Dan Lydersen‘s recent paintings are a reconciliation between past and present, particularly in regard to Western culture’s notions of spirituality and the relationship between society and nature. Drawing from a variety of contemporary and historical sources, from the Renaissance to modern cinema, literature and popular culture, the paintings are an attempt to come to terms with the present through the immediate marriage of today’s visual culture with that of the past. In his work, the beautiful and the gory, the pop and the Neoclassical, the fictional and the real all come to interplay – somewhat forming a utopia where all these elements live in harmony.
Both theatrical and satirical, comical and somber, the paintings pose a view of humanity that is steeped in the existential turmoil that lies between materiality and spirituality, where society trudges persistently forward into the future while the human search for meaning and purpose as mortal animals remains unresolved.
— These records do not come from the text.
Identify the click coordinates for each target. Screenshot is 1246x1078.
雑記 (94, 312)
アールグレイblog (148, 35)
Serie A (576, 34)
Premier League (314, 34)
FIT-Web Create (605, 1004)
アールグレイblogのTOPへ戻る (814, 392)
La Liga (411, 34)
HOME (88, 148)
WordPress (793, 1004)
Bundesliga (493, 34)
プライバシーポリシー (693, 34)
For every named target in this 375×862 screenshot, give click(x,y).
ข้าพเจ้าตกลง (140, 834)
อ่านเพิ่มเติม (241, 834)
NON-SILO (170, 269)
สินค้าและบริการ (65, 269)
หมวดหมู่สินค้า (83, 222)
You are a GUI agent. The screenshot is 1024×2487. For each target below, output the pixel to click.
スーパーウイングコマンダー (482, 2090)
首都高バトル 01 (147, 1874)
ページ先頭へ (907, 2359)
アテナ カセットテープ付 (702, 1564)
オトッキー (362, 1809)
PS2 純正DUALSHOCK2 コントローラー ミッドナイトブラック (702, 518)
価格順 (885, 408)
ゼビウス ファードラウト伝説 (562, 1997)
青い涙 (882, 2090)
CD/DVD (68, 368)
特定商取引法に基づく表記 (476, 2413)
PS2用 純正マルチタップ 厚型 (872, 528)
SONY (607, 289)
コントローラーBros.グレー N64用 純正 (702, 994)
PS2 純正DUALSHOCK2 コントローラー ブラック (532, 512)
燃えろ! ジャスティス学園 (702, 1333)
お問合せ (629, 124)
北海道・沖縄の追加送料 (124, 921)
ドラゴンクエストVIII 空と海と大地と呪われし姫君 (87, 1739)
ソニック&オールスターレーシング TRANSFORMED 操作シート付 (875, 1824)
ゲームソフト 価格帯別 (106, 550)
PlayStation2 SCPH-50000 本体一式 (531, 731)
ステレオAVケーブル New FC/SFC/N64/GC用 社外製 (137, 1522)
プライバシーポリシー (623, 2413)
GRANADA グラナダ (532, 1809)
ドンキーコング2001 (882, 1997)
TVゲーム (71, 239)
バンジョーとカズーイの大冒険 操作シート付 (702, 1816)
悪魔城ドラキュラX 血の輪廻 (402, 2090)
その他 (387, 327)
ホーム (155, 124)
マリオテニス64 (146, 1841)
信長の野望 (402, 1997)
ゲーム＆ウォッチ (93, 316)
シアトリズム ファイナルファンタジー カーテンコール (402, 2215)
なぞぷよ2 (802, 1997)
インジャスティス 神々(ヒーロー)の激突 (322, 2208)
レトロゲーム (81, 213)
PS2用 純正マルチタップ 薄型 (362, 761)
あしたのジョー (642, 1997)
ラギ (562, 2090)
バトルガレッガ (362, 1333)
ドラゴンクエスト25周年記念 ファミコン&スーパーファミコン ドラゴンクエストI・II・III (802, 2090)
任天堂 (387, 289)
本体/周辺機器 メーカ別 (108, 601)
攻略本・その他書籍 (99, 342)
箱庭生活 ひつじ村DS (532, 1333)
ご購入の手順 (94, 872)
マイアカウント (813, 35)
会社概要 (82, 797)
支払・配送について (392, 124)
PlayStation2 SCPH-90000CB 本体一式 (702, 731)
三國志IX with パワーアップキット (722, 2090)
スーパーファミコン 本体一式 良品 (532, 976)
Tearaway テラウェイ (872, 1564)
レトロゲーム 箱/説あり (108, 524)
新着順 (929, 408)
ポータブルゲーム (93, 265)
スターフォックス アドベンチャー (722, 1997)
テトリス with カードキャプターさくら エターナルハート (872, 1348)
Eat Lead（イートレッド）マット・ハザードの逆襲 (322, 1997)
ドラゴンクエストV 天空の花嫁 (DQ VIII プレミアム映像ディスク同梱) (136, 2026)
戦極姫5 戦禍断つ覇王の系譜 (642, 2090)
Thierry Bruet has painted and sculpted for over 35 years. His grand canvases shaped by a consciously classical slant and executed with traditional oil techniques, are witty, satirical and replete with carefully observed details. One side of him tends towards caricature and the grotesque, the other towards elegance and refinement.
Alex Jenkins is an illustrator and cartoonist based in the suburbs of South London. He graduated from Camberwell College of Arts in 2015 having studied an Illustration BA.
In his work, he explores satirical and critical subject matter through a distinctive and vivid style. Jenkins tries to avoid the pretense but wallow in humor, whilst touching on the absurd and surreal.
Building upon the foundation of forgotten ephemera, the meticulously crafted collage art of Human Wreckage transforms the simple into the sublime. By assembling images culled from varied historical frames, ranging from mid-century pop to antiquity, the works evoke an ethereal timelessness.
The unconventional juxtaposition of diverse subject matter simultaneously elevates the mundane and humbles the divine. It is at once violently innocent and joyously satirical.